Furthermore, some type of "reprehensible conduct" must be apparent, rather than mere "wounded feelings." Id. at 611. The court in Wright v. Sparrow, 298 S.C. 469, 381 S.E.2d 503, 506 (Ct.App.1989), emphasized the absence of "hostile or abusive encounters or coercive or oppressive abuse" with respect to the termination of an employment relationship. Wright's allegation of outrage was based on a series of events ultimately leading to her dismissal. Finding that the affidavit submitted by the employer reflected detailed reasons for the termination, the court affirmed the trial court's grant of summary judgment for the defendant. Id. Even in this court's most recent interpretation of outrage under South Carolina law in Barber v. Whirlpool Corporation, F.3d , 1994 U.S.App. LEXIS 23645 (4th Cir.1994), we held that although an employer's verbally abusive conduct to the plaintiff was "despicable," it did not rise to the level of extreme and outrageous.
In the context of employment termination, the court in Butts noted that "not all conduct involving personal interaction and causing emotional distress in a business setting ... may serve as a basis for an action alleging intentional infliction of emotional distress." 355 S.E.2d at 880. The court was particularly concerned with the absence of "excessive self-help in either asserting a legal right or avoiding a legal obligation that arose out of their pre-existing legal relationship." Id.
In the present case, the district judge found that "reasonable minds might differ as to whether Conoco's conduct in firing Ms. Abbott after she took great personal risk to safeguard their property and to catch a felon was outrageous and exceeded the bounds of decency." This, however, is not the appropriate standard.
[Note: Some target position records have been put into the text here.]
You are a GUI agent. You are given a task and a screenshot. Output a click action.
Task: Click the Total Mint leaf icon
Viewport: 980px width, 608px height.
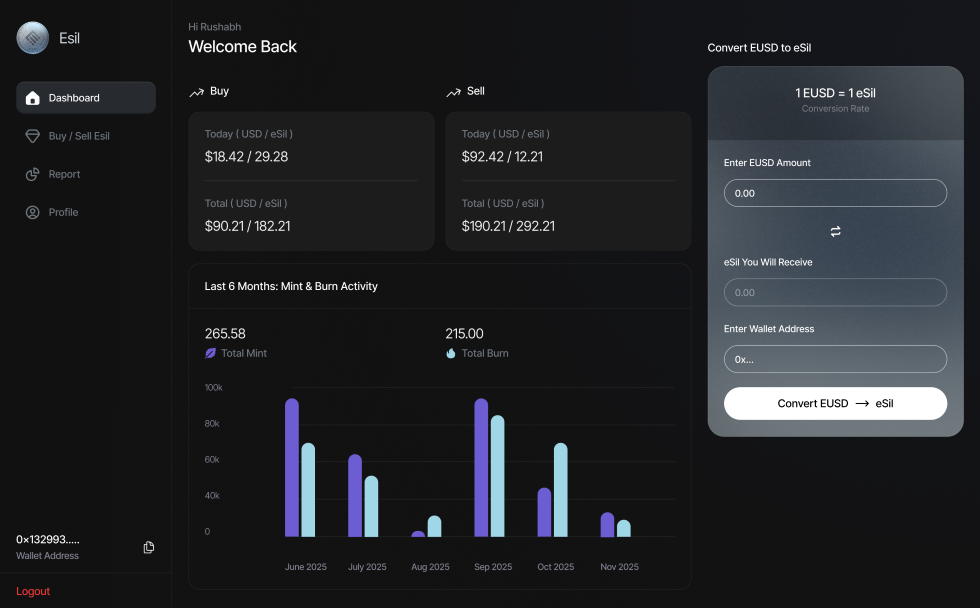[211, 353]
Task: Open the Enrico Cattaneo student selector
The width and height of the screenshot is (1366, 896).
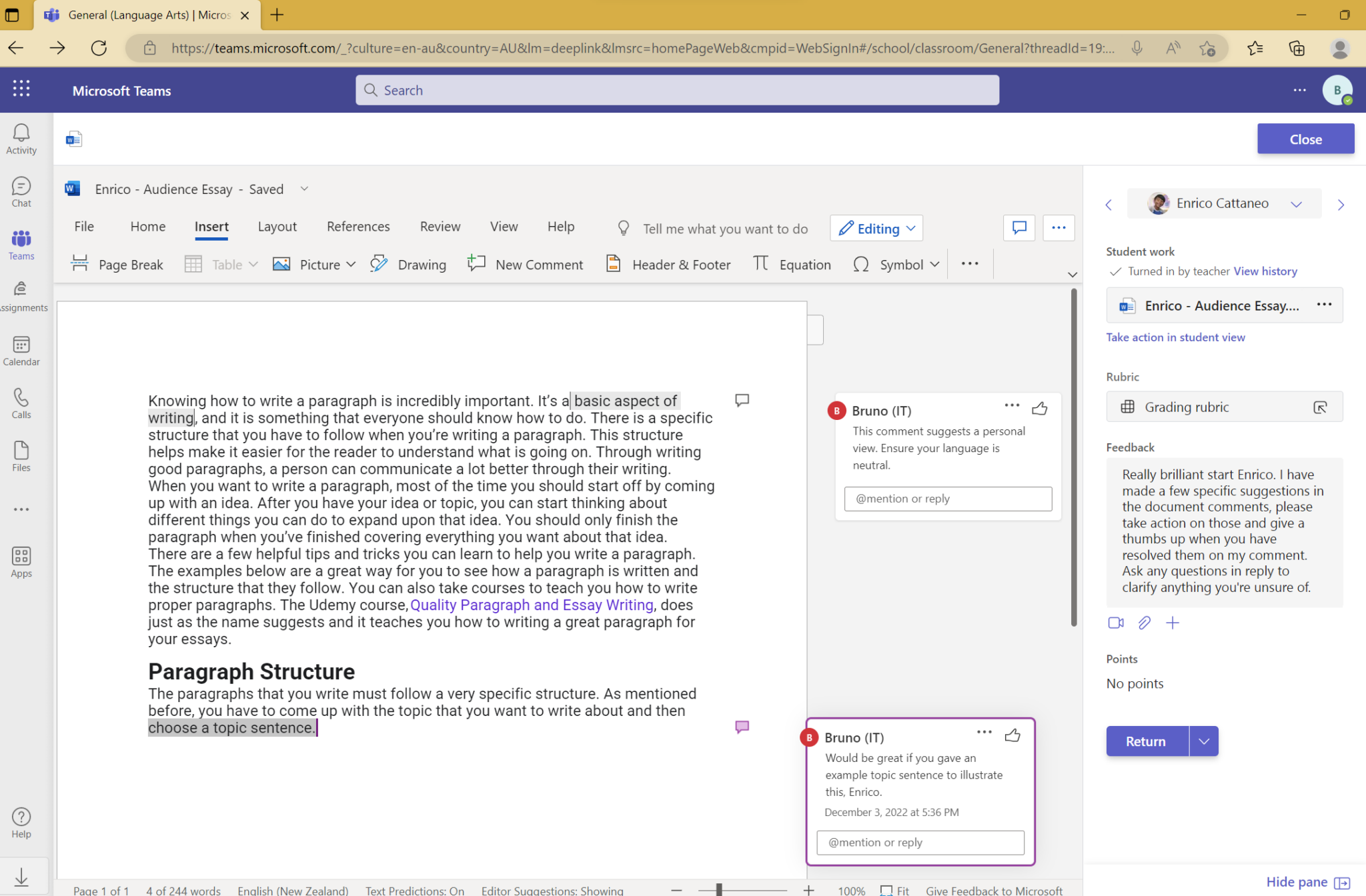Action: pos(1224,203)
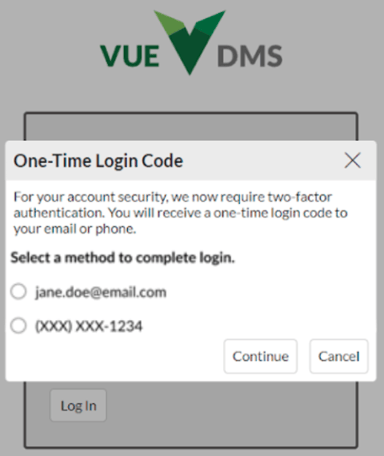This screenshot has width=384, height=456.
Task: Click the green V emblem in logo
Action: [190, 42]
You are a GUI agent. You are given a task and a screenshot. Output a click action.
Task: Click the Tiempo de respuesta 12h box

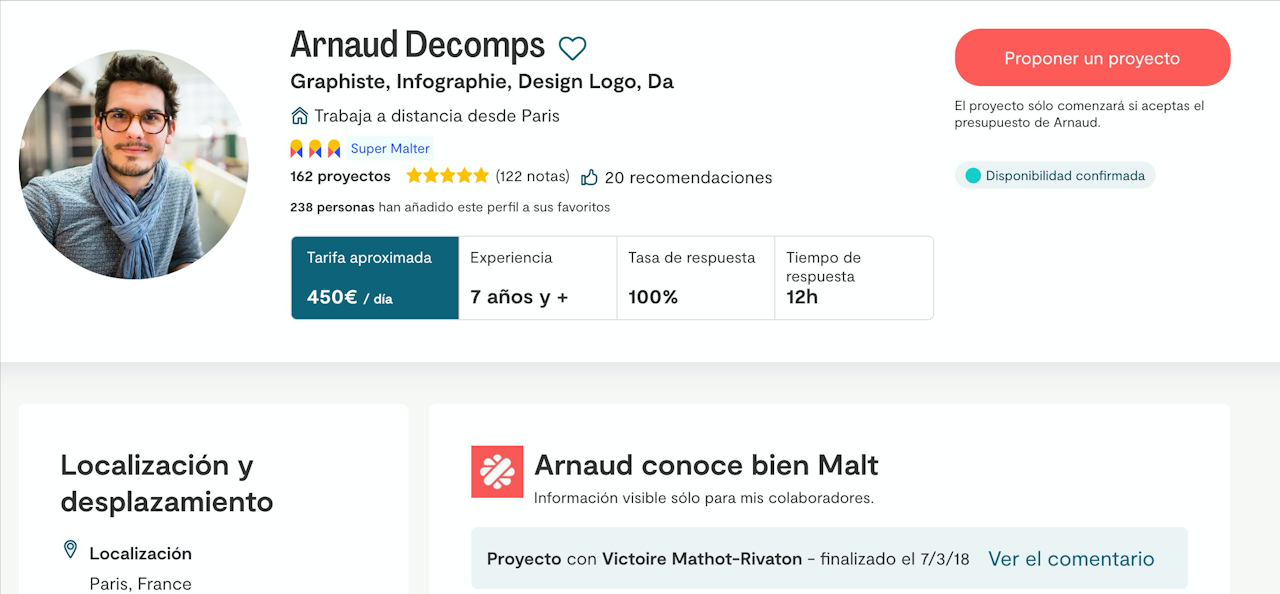pos(854,278)
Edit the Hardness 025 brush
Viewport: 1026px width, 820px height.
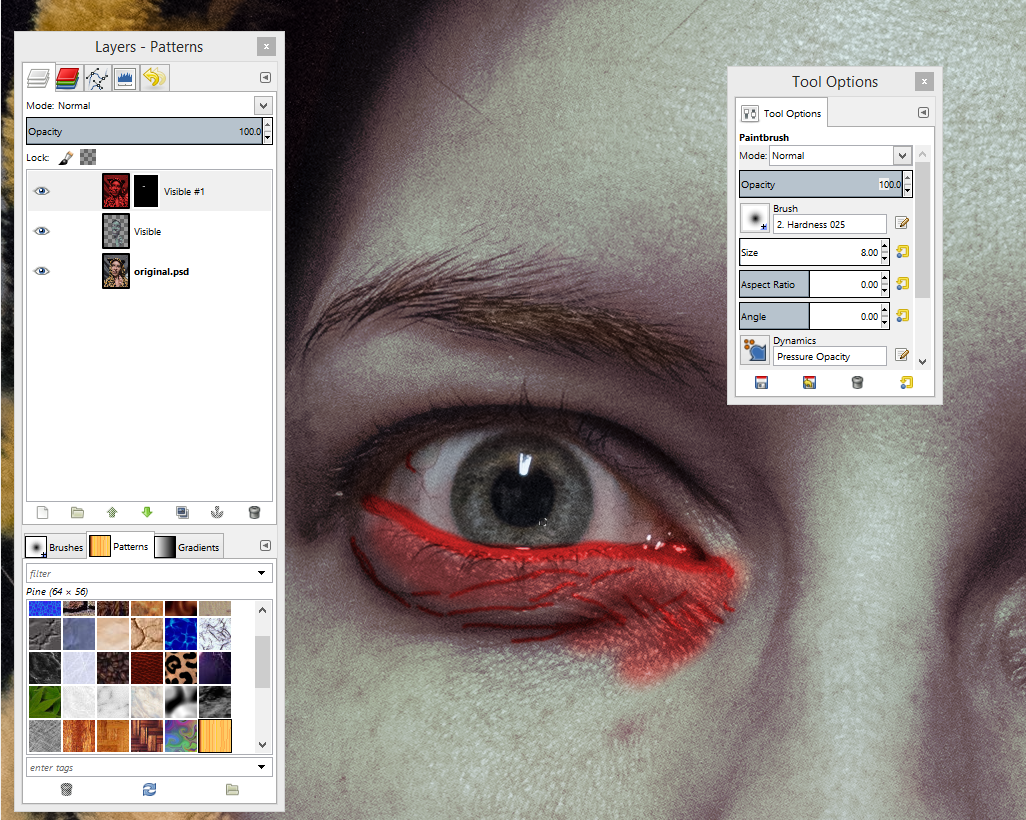901,222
The judge must determine whether the alleged conduct meets the extremely high legal standard of outrage; that is, whether the stated allegations, if true, rise to the level of outrage. Todd, 321 S.E.2d at 610. Ms. Abbott's allegations simply do not meet this initial threshold.
Her termination as an at-will employee for violating company policy in resisting a robber, accompanied by no additional evidence of wrongful conduct, is not extreme or outrageous. She alleges no violent acts, no yelling, no loud voices, and no public humiliation during her termination. Abbott admits that her termination was conducted in a discrete, sensitive manner by her supervisor who was extremely reluctant to terminate her.
We, therefore, reverse the district court's denial of Conoco's motion for judgment as a matter of law and vacate the jury award.